Sanctuariser et démonétiser le vivant

Et puis surtout, en misant sur ces modes d’action, on se prive très largement de leviers comme la régulation, l’interdiction, ou la contrainte, sous prétexte qu’on leur préfère des alternatives « de marché », moins contraignantes et plus incitatives.

Ainsi, plutôt que d’interdire purement et simplement certaines pratiques polluantes, on préfère appliquer un principe de pollueur-payeur ou de taxation, qui dans les fait, permet surtout aux plus privilégiés de continuer à polluer. Plutôt que de sauvegarder la nature, d’en faire des espaces protégés des impacts de la sphère économique, on préfère inciter, demander des mécanismes compensatoires. Ce qui permet aux acteurs économiques de continuer leur business, presque comme si de rien n’était, et pourquoi pas, d’en profiter pour créer de nouveaux business.

On ne s’étonnera donc pas de voir les difficultés que rencontrent les négociations à la COP15 autour de l’objectif de protection de 30% des écosystèmes mondiaux. Ni de voir que des activités industrielles et des grands projets économiques continuent d’être lancés dans des écosystèmes fragiles et uniques. Pourtant, les études scientifiques, de plus en plus nombreuses, montrent que le meilleur moyen de protéger la nature, c’est de la laisser tranquille. Certains chercheurs estiment qu’il faudrait mettre sous protection 50% des espaces naturels mondiaux pour avoir une chance de lutter contre la crise écologique globale. Actuellement, nous sommes à peine à 15%, et encore, majoritairement en Antarctique et dans des zones peu critiques du point de vue de la biodiversité. Les grands hotspots écosystémiques mondiaux, eux, restent sous la pression des industriels, de la déforestation, de l’exploitation minière ou agricole, qui se perpétuent grâce aux arguments de la compensation écologique et d’une prétendue gestion durable des territoires. Les outils que nous utilisons pour faire la transition écologique renforcent donc encore notre emprise sur la nature, au lieu de la réduire. Au point qu’à la COP15 sur la biodiversité, c’est ouvertement le « brevetage » du vivant qui sera discuté, soit l’autorisation donnée aux entreprises de s’approprier les données de la nature.

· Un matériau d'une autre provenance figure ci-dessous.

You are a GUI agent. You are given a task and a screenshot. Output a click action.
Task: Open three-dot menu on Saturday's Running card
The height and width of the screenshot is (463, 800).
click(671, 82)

À l’heure où commence justement cette COP15, il serait peut-être temps de faire marche arrière, ou du moins de mieux encadrer et réguler cette tendance à l’économicisation de la nature. Si tout n’est pas à jeter dans cette mise en relation de l’économie et de l’écologie, il faut faire preuve de la plus grande prudence pour éviter que cela ne se transforme en une marchandisation excessive des écosystèmes. Pour le moment, alors que les scientifiques appellent de plus en plus clairement à sanctuariser le vivant, nos politiques écologiques font précisément l’inverse, elles mettent la nature aux enchères.